Ulaç verfolgt konzentriert das Spiel. Er ist 13 Jahre alt, trägt ein Ronaldinho-Trikot und kommt oft hierher zum Fußballspielen. Ulaç weiß zwar nicht genau, wie sich der Name seiner Mannschaft schreibt – es ist ein englischer Name –, aber er findet das Turnier eine gute Sache. „Es gibt oft Streit um die Bolzplätze“, erklärt er, „aber bei so einem Turnier können alle mitmachen.“ Zudem gebe es auch Preise. Ohne seinen Blick vom Spiel abzuwenden, zählt er auf: Kinokarten für die Gewinner, Sporthandschuhe für den zweiten und dritten Platz.

Aber Klickkicker.de sind nicht nur Bolzplatzturniere, sondern auch eine Internetplattform. „Die Jungen sollen sich langfristig über die Internetseite selber organisieren“, sagt Kruse, „sie können Bilder reinstellen, eine eigene Liga aufbauen und den Spielplan verwalten.“ Seit drei Jahren gibt es das Projekt schon. So richtig entwickelt habe es sich aber bisher noch nicht, gibt er zu.

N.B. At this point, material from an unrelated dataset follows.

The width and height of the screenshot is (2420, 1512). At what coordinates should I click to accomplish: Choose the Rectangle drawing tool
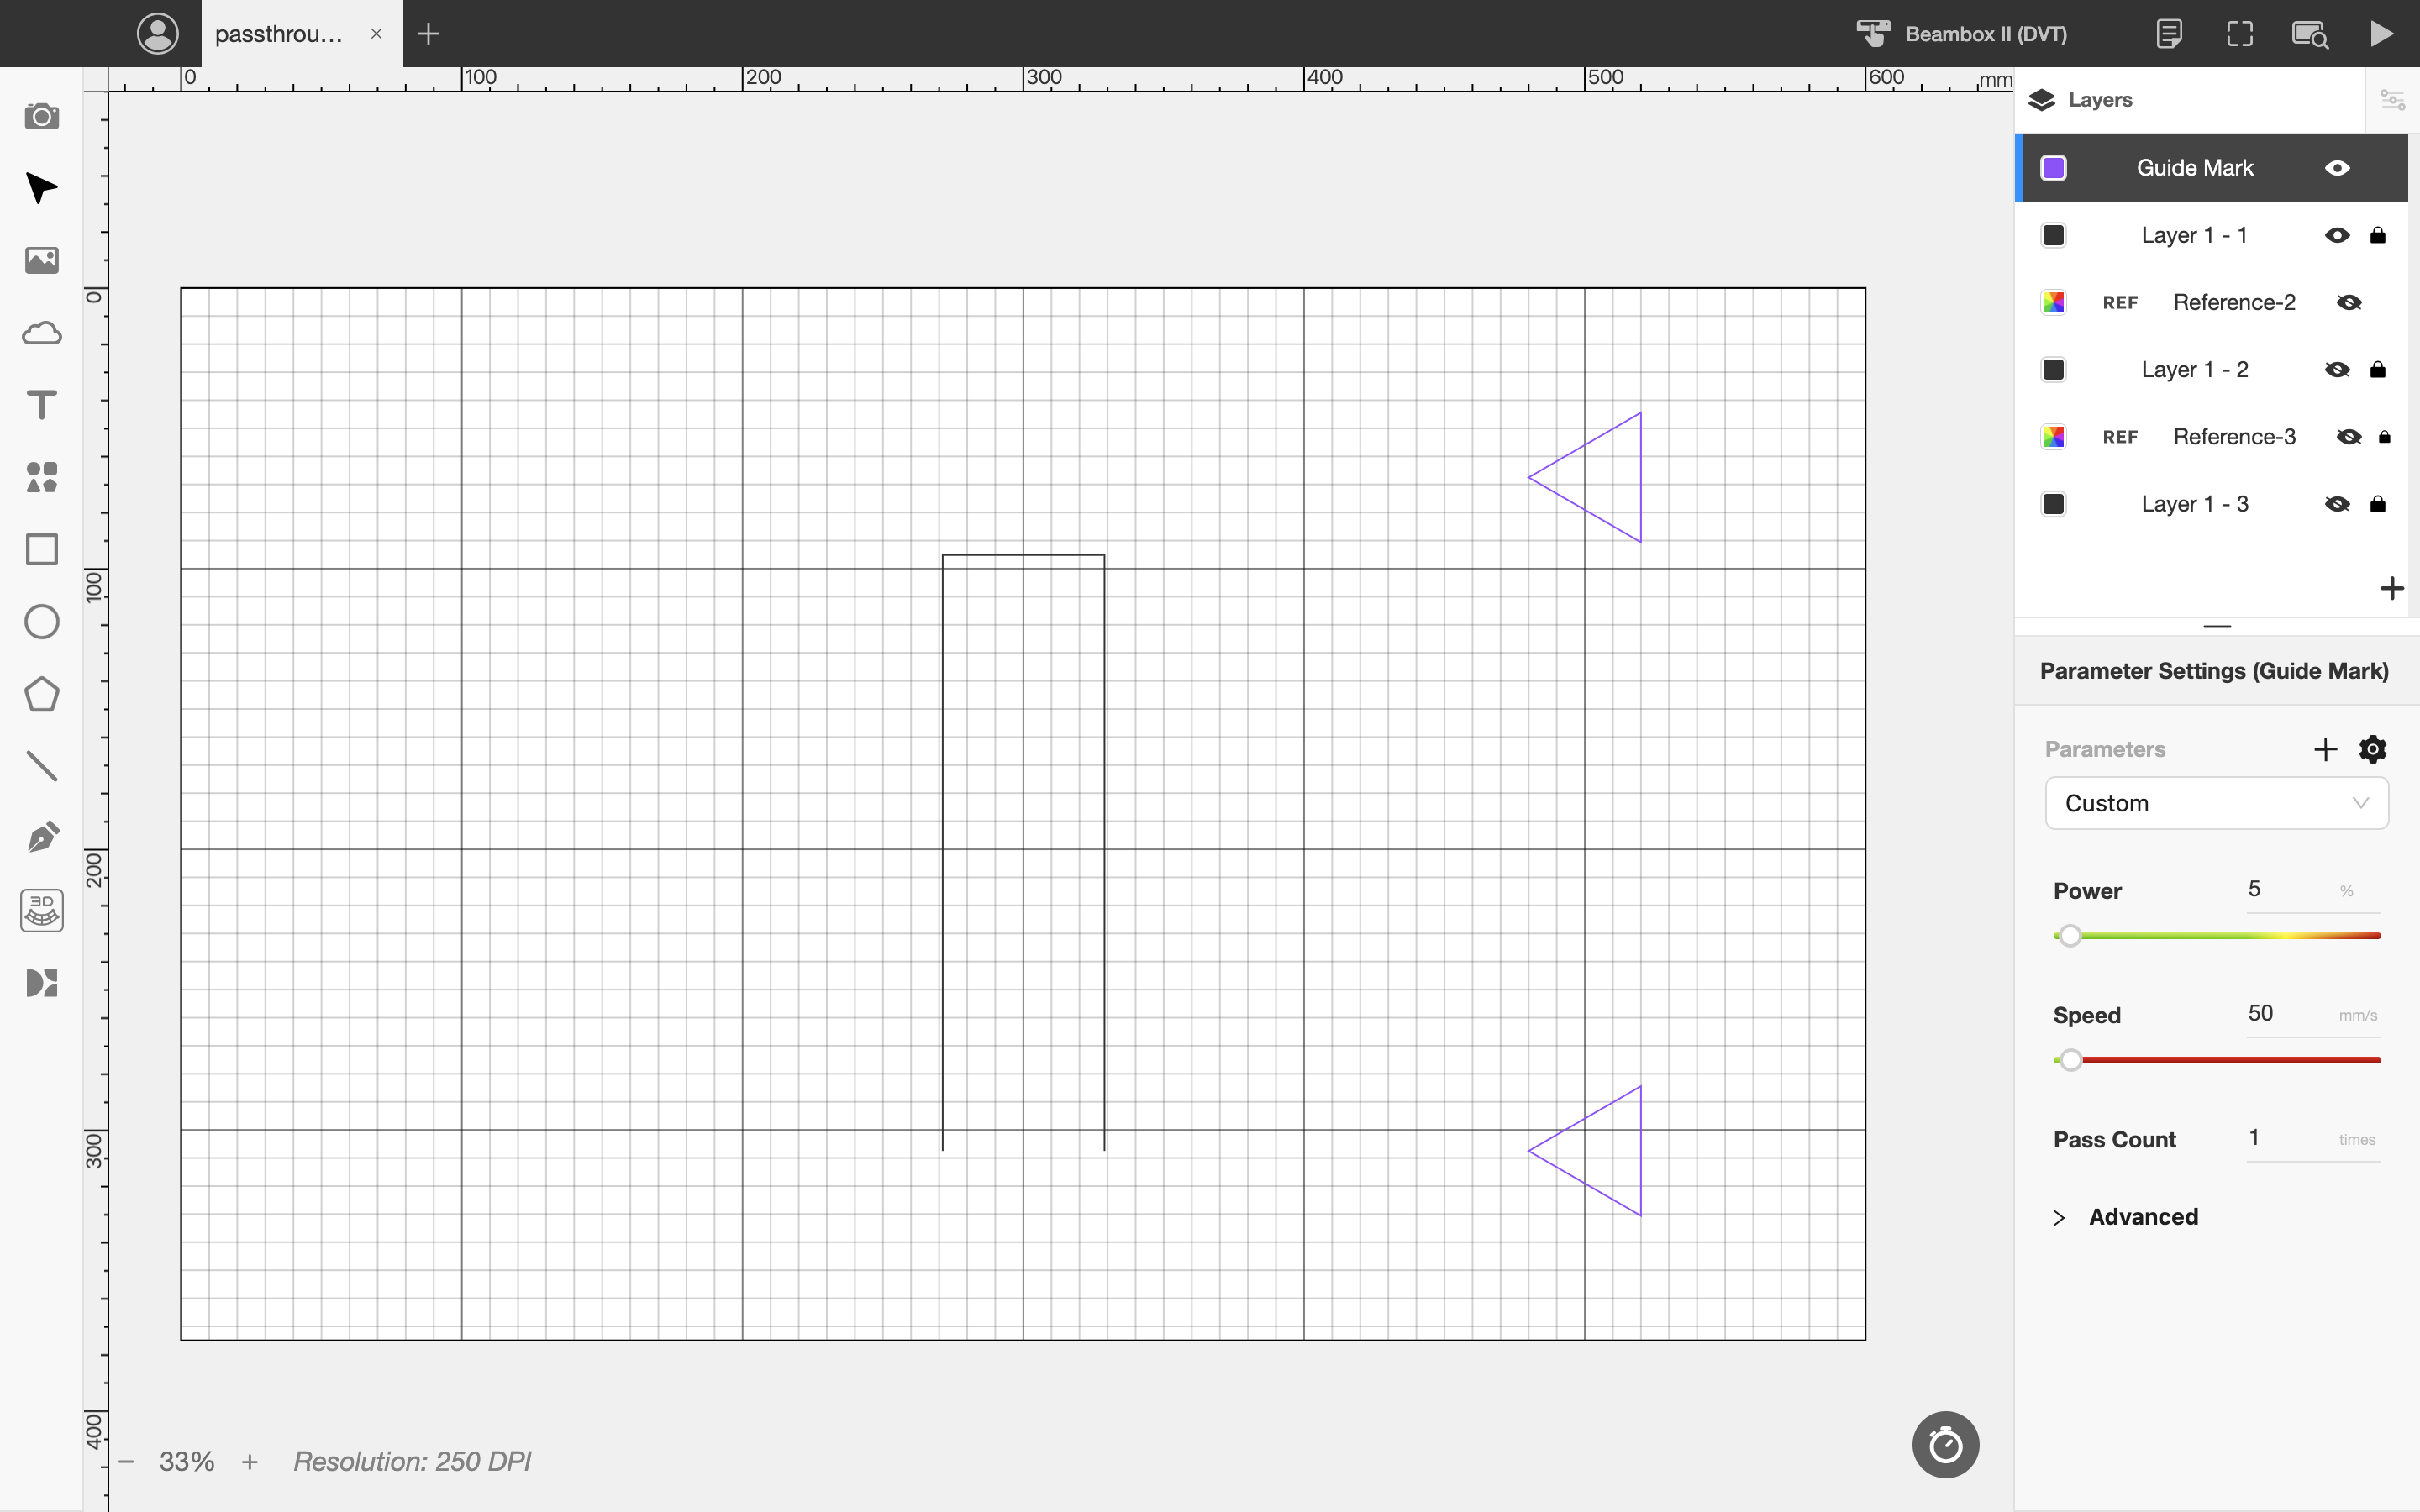pyautogui.click(x=41, y=549)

Trotzdem investiert er weiter in seine Idee. Kruse plant für die Schulferien mehrwöchige Meisterschaften und hofft, dass auch Bolzplatzmannschaften aus anderen Bezirken teilnehmen werden. Und bald soll es auch Bolzplatzpaten geben. Mohammed möchte so ein Pate werden. Er ist 17 Jahre alt und spielt selber viel auf den Plätzen im Viertel. „Jemand muss aufpassen, dass niemand auf den Platz läuft, wenn gespielt wird“, sagt er. Außerdem sollen die Bolzplatzpaten Fairplay-Punkte verteilen und die Ergebnisse der Spiele auf der Internetseite eintragen. Ursprünglich sollte das Projekt zwar völlig ohne Kontrolle funktionieren, aber das hat nicht funktioniert, gibt Holger Kruse zu. „Die Paten geben dem Ganzen einen offizielleren Charakter. Das kommt gut an bei den Jungen.“

An den Seiten stehen nicht nur die Spieler der anderen Mannschaften und feuern die Kicker an, sondern auch ein paar Väter. „Die Turniere sind eine sehr gute Sache“, sagt Merds Vater. „Das Wichtigste: Die Jungen bekommen Selbstbewusstsein und haben Erfolgserlebnisse.“ Dann passiere es auch nicht so schnell, dass 13-Jährige rumhängen und rauchen, meint er. Plötzlich strahlt er über sein ganzes Gesicht und reißt die Arme in die Luft: Sein Sohn Merd hat gerade ein Tor geschossen.